EXERCISE PROMPT
Skip every picture and copy only the lines from the one containing "Collapse the WDC WD30EZRZ disk details" to the final line of the records below.

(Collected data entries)

━━━━━━━━━━━━━━━━

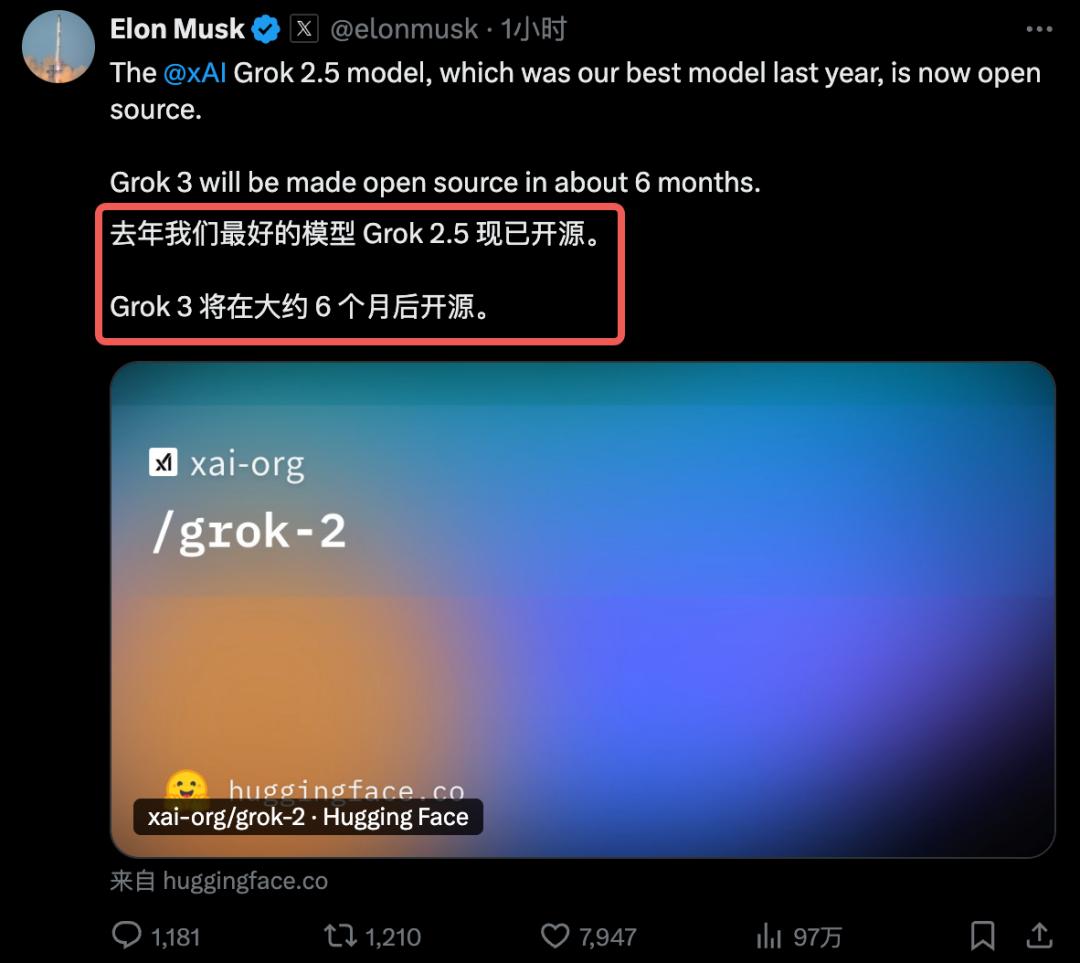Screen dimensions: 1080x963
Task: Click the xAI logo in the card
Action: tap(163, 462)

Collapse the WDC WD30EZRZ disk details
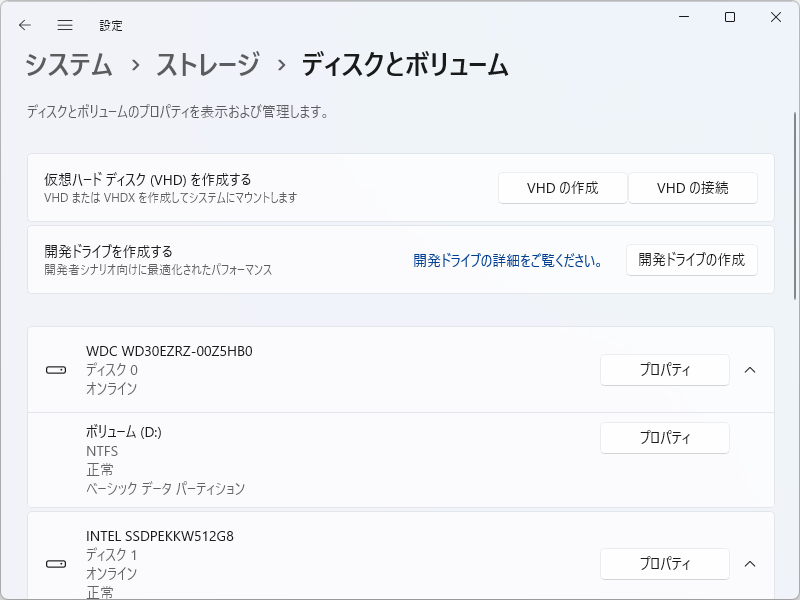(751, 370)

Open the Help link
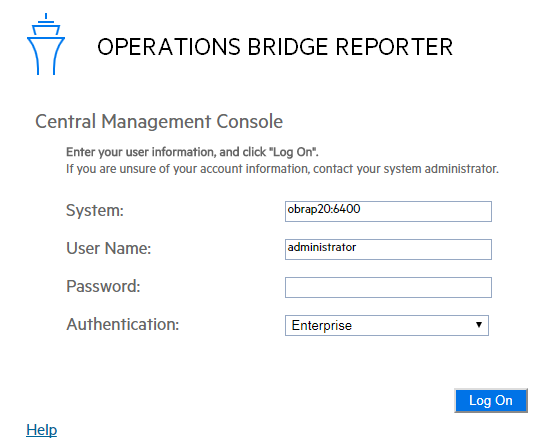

━━━━━━━━━━━━━━━━

EXPECTED ANSWER
Collapse the WDC WD30EZRZ disk details
(751, 370)

Open the Help link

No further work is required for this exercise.